当時最年少で着付けを習っていたのが、高2の女の子でした。
その女の子は若いせいもあってか、ずけずけとものを言うタイプの子でしたが、なぜか憎めないそんな子でした。
夏も近づいたある日、「浴衣の着付けと帯結びを勉強します」との先生からの通達で、全員が浴衣を着る日がありました。

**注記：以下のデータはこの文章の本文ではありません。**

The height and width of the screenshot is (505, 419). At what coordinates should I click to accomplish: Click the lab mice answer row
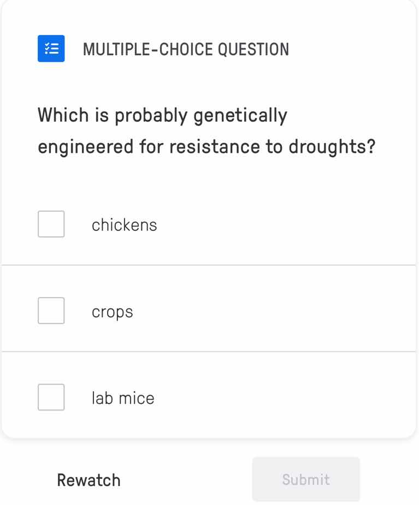(x=209, y=397)
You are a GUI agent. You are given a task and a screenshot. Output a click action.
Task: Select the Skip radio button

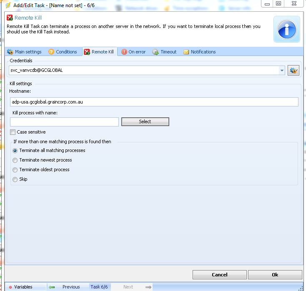[15, 180]
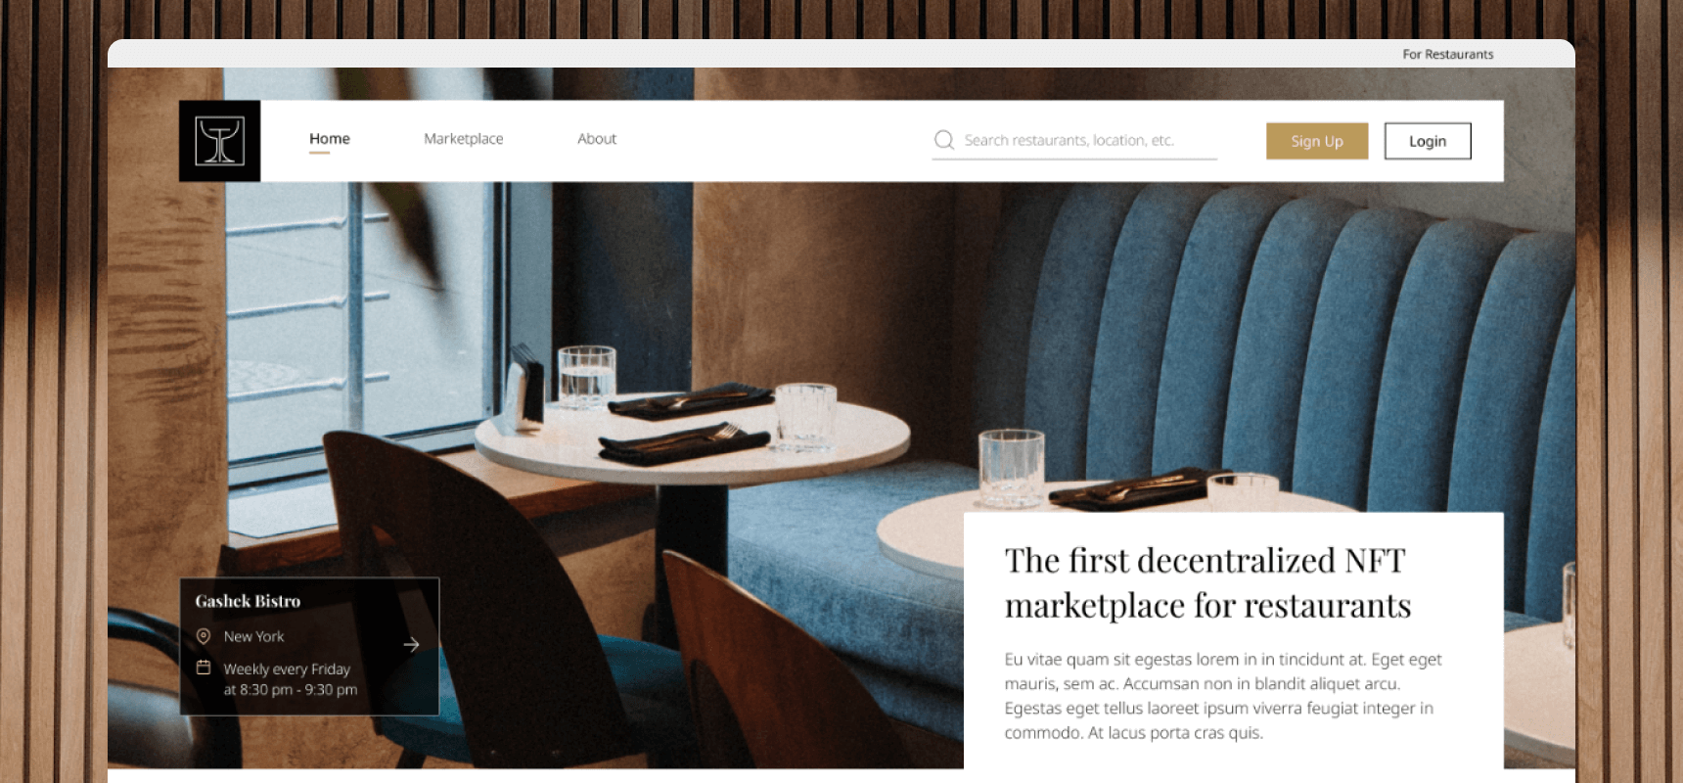Click the Gashek Bistro event card
This screenshot has height=783, width=1683.
309,646
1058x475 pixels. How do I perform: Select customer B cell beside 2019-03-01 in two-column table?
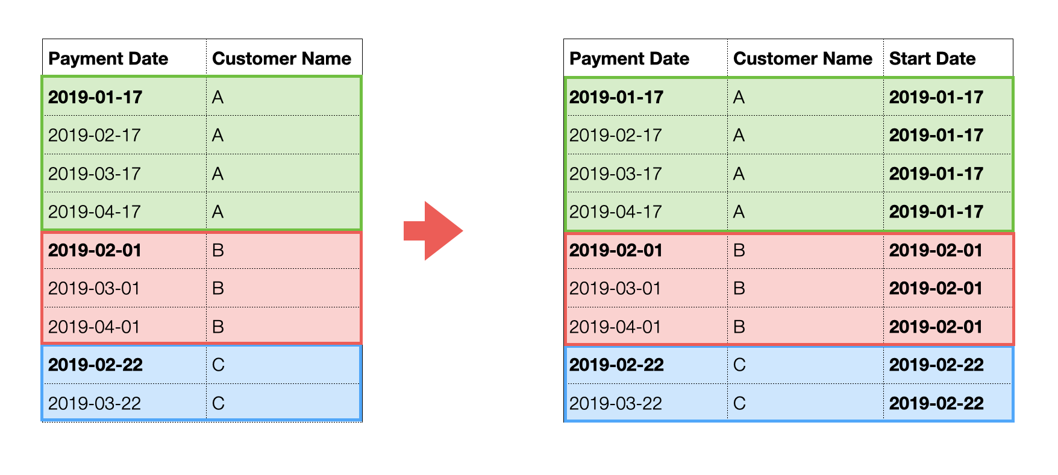218,288
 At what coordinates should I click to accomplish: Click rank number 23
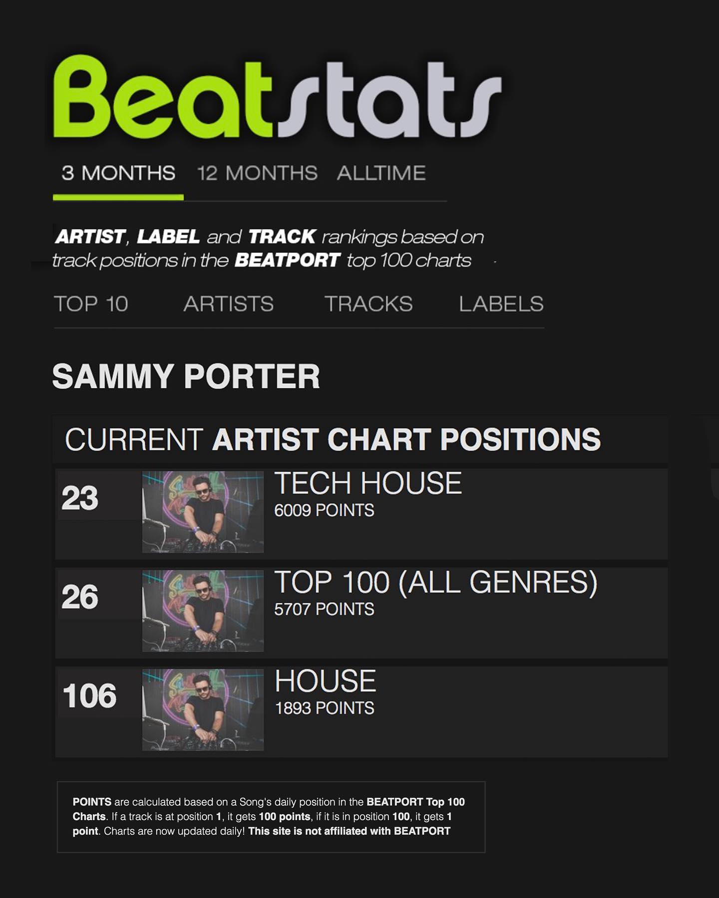[80, 498]
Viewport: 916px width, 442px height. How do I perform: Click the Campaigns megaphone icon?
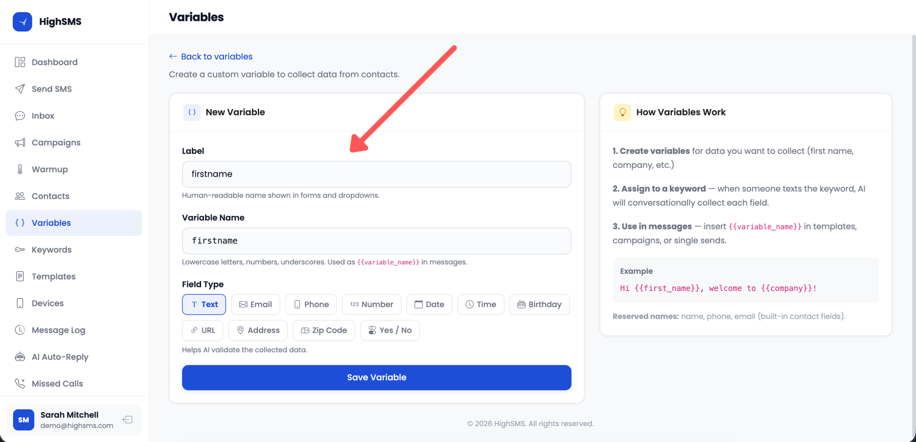click(x=20, y=143)

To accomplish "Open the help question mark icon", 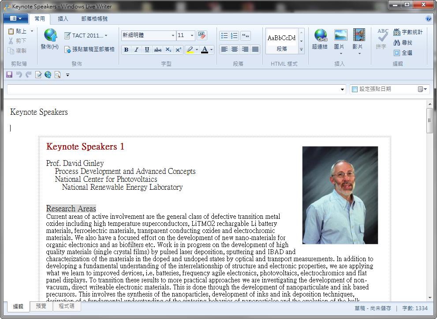I will (429, 19).
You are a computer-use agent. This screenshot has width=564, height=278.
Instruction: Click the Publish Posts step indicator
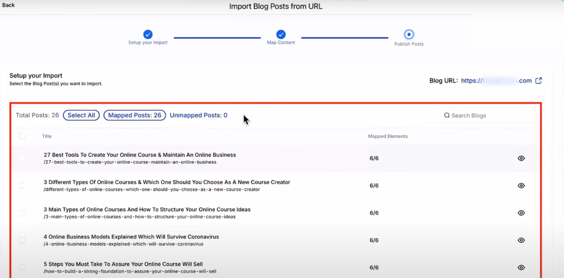coord(409,34)
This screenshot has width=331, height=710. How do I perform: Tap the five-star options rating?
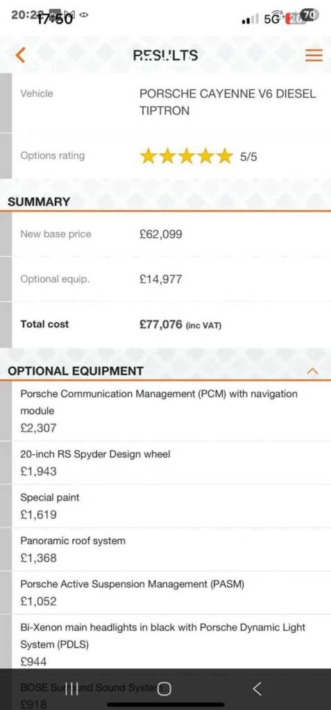point(186,156)
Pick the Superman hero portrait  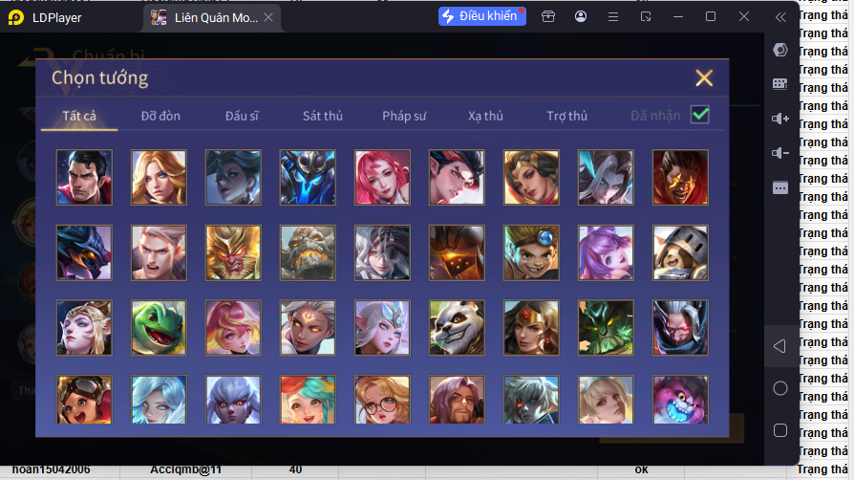point(84,178)
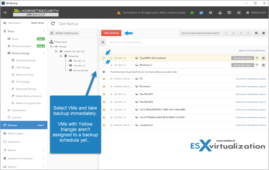Check license alerts via the warning triangle icon
This screenshot has width=269, height=170.
[x=220, y=12]
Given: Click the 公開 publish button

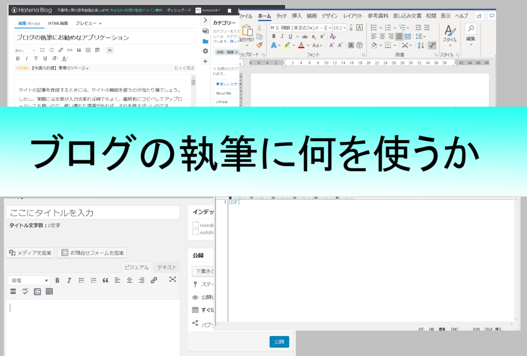Looking at the screenshot, I should 279,341.
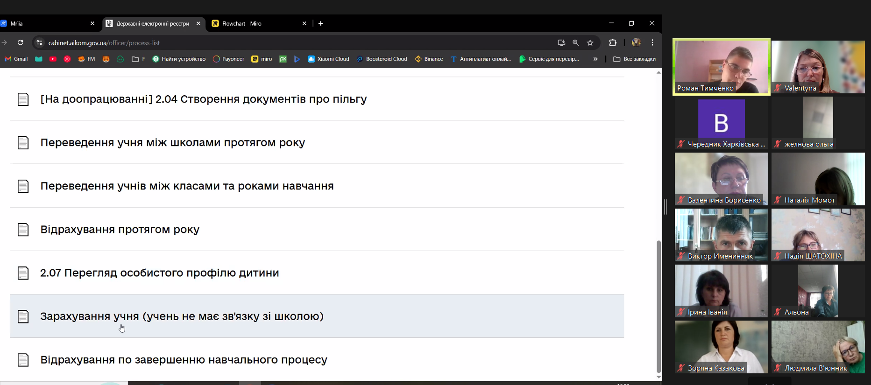Open the Binance bookmark
Screen dimensions: 871x385
pyautogui.click(x=429, y=59)
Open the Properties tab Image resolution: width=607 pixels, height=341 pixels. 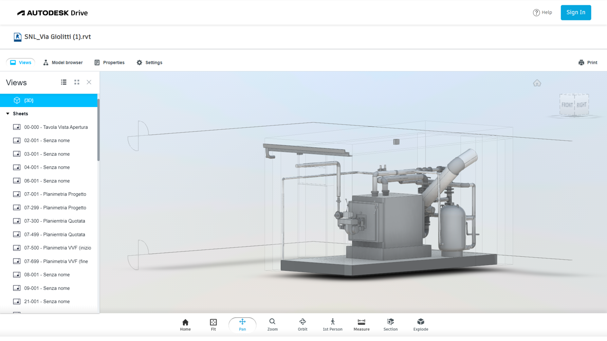[x=110, y=63]
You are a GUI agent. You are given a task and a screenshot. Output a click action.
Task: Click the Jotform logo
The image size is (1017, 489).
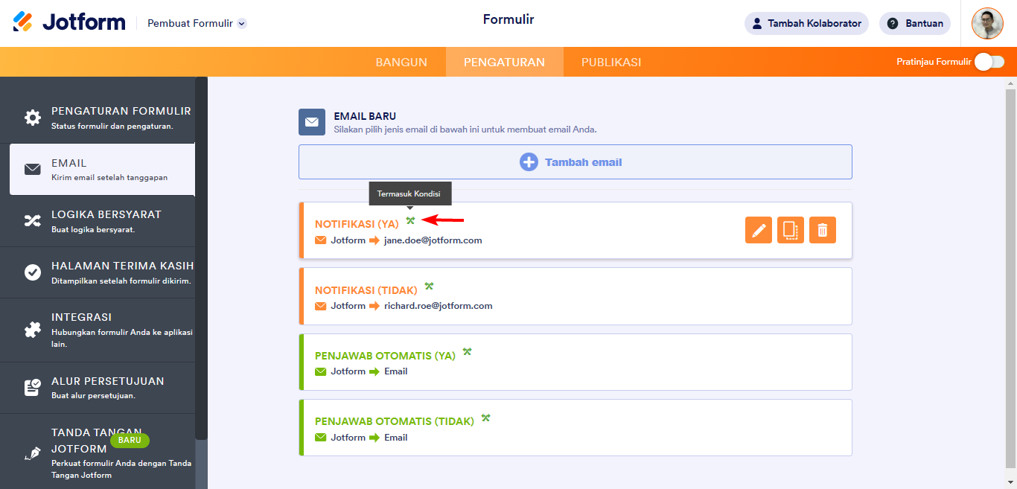click(x=69, y=22)

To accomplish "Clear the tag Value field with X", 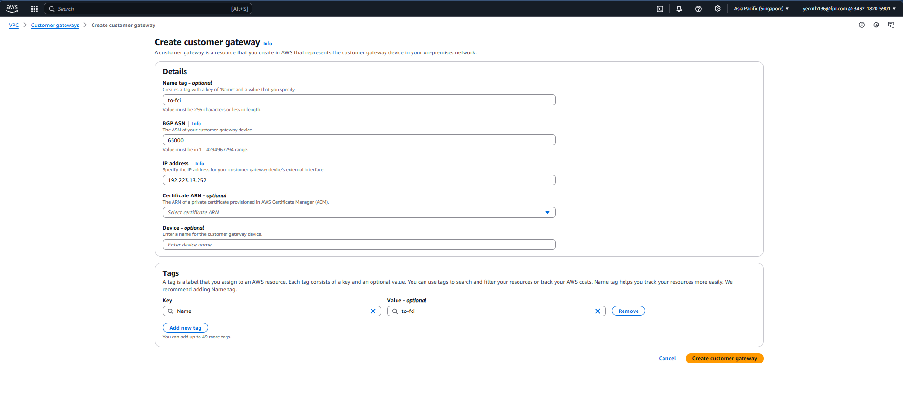I will (598, 311).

私が持っていったのは、高校生の時に学校の教材として縫った浴衣。
彼女が持ってきたのはピンクの地の今時らしい浴衣でした。
全員が着付け終わって雑談などを交わしていると、その女の子の着姿が目に入りました。
…なんだかずいぶん衿の生地が薄いのです。
このとき初めて、「市販の浴衣は衿が薄い」のだと知りました。
それが顕著に感じられたのは、更に翌年の浴衣の講習の時です。
そんなに数がない私は翌年も同じ浴衣でしたが、彼女もまた同じ浴衣を持って来ていました。
昨年は買ったばかりだったので、「ちょっと薄いな」程度だった浴衣でしたが、その後も何度か着て、洗って、糊付けもしていないのでしょう、衿元がもう形が崩れてへろへろでした。
それからそのことが気になって、スーパーで売られている安い浴衣セットをチェックして回りましたが、やはりどれも薄いのです。
着物や浴衣を縫ったことがあればわかりますが、衿の中ってすごい布が重なってるものなんですよ。
先日作った着物は、生地が厚手で幅広かったこともありますが、身頃の衿の中に入る分等を曲げて入れ込んだりしたら、すごい厚みになってしまいました。
調べてみると、形は浴衣ですがどうも裁ち方・縫い方のプロセスが和裁とは違うようなのです。
プレタの安い浴衣のすべてがそうとは限りませんが、私のおすすめとしては、
1.反物を買って自分で縫う
2.反物を買って和裁が出来る人に縫ってもらう
3.反物を買って仕立てに出す
のがおすすめです。
1年で買い替えるなら安いのもいいでしょうけれど、せっかくなので長く着たいと思うとやはりしっかりと縫われたものが欲しくなります。